Guardian: Do you ever feel like customers really open up to you?

Kirsty: There are customers who, for example, want to buy a magazine that has a word in the title that they’re not comfortable saying, so they’ll have to write it down or point to it. But there are some customers who are open already, but even they become more liberated since they talk to you about something that is so personal.

Guardian: What do you say to the idea that sex toys are unnecessary, that sex is better without them?

Kirsty: I think that the best way you can improve your sex life is to know your body and to know someone else’s body, and the best way to do that is to experiment. You can’t tell someone “I really like this” unless you know what you like, unless you’ve gone out and experimented.

Guardian: Do you think your shop is different to other, perhaps, more mainstream ones?

Kirsty: We’re the only LGBT-themed sex shop in Glasgow, but we also get a lot of straight customers, and they’re not only coming in because we’re alternative, but because we try not to commercialize or objectify like more mainstream sex shops would. We aim to keep sex as beautiful and aesthetic as it is. I believe people should put sex on a pedestal. We shouldn’t put women or men specifically on the pedestal and say, “you’re an object.” It’s the connection that we have between us that is beautiful, and we should cherish that and make the most of it. And having an art gallery downstairs also changes that because it gives it an aesthetic dimension and a classier feel.

Guardian: What would you say about the relationship between art and sex?

Kirsty: I wrote an essay in first year on emblems, pictures or words with symbolic meaning, and I added a paragraph about how the context of poetry changes your connection with it. So if you go to the gallery downstairs, regardless if you’ve been upstairs, you’ll look at art on the walls and you will make a connection. Suddenly, a thistle will become phallic because you know there is a sex shop upstairs. Similarly, when you look at a sex toy, when you know there is an art gallery downstairs, it will become less animalistic and more aesthetic.

Guardian: What would your advice be to make people feel more comfortable about sex?

Kirsty: I think to experiment is the best advice I can give.

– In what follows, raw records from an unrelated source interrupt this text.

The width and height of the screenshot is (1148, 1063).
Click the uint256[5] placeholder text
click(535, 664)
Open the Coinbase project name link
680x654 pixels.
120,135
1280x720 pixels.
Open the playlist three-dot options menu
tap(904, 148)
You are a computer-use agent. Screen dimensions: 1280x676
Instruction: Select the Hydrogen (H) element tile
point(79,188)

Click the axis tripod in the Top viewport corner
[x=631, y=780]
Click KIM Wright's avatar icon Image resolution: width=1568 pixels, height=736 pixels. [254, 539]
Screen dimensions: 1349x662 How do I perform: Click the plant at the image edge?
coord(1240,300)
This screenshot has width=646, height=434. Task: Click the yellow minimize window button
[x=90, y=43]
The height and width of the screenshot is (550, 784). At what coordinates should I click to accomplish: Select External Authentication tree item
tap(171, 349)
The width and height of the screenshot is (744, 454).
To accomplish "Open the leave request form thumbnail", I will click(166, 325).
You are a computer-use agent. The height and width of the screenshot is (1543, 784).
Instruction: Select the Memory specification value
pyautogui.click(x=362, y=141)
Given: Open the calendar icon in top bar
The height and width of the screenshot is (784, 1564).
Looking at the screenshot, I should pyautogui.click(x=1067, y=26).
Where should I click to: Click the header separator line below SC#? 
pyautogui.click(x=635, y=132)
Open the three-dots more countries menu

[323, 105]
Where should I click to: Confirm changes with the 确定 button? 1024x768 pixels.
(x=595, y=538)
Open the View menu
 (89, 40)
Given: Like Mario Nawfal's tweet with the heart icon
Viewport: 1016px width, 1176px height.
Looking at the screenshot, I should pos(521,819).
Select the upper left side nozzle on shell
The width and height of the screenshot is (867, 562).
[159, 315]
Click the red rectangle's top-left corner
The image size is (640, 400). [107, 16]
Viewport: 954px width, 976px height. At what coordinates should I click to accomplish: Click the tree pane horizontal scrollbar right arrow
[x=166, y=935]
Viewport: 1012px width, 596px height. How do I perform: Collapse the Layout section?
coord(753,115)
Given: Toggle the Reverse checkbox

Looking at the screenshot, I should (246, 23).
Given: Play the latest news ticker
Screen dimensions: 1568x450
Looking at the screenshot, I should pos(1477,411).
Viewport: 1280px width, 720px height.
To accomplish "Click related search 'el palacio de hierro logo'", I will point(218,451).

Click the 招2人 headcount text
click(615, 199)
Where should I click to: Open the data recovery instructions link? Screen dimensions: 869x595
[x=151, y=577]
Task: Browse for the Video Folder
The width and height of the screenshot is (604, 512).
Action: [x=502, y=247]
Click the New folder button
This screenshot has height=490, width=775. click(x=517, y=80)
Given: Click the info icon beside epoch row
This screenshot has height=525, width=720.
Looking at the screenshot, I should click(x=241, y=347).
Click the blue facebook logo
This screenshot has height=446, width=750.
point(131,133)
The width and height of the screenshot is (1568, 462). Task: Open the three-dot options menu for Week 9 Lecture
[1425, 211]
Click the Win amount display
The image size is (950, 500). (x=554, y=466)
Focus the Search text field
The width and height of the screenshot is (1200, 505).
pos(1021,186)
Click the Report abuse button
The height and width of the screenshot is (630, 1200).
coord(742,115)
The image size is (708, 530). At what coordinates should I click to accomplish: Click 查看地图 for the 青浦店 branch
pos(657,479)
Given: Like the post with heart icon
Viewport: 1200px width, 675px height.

Everyone judges everyone else’s sex life because they’re not entirely comfortable with their own, and if you know what you want and don’t want, then you can experience it better. But if you’re prudish and unwilling to step outside your safe zone, then you’re not going to experience sex to the best of your ability.

Guardian: So do you believe it’s important to break down the stigma and shame associated with sex and talking about it?

Kirsty: Absolutely, and I think that’s why we get quite a lot of straight customers, because we’ve already broken a social taboo of having LGBT sex products. This is definitely a positive thing and it should permeate in the rest of society. The fact that we sell non-sexual products helps as well. For example, I had a customer who just wanted to buy a card for his male friends who just got engaged, he was straight himself, but he wanted to buy a card specifically from an LGBT shop, and afterwards he wandered around. And as he was wandering, he was opening his mind to other modes of perceiving sex.

Guardian: Do you ever see working at a sex shop as a taboo topic yourself?

Kirsty: Only with my parents and taxi drivers [laughs].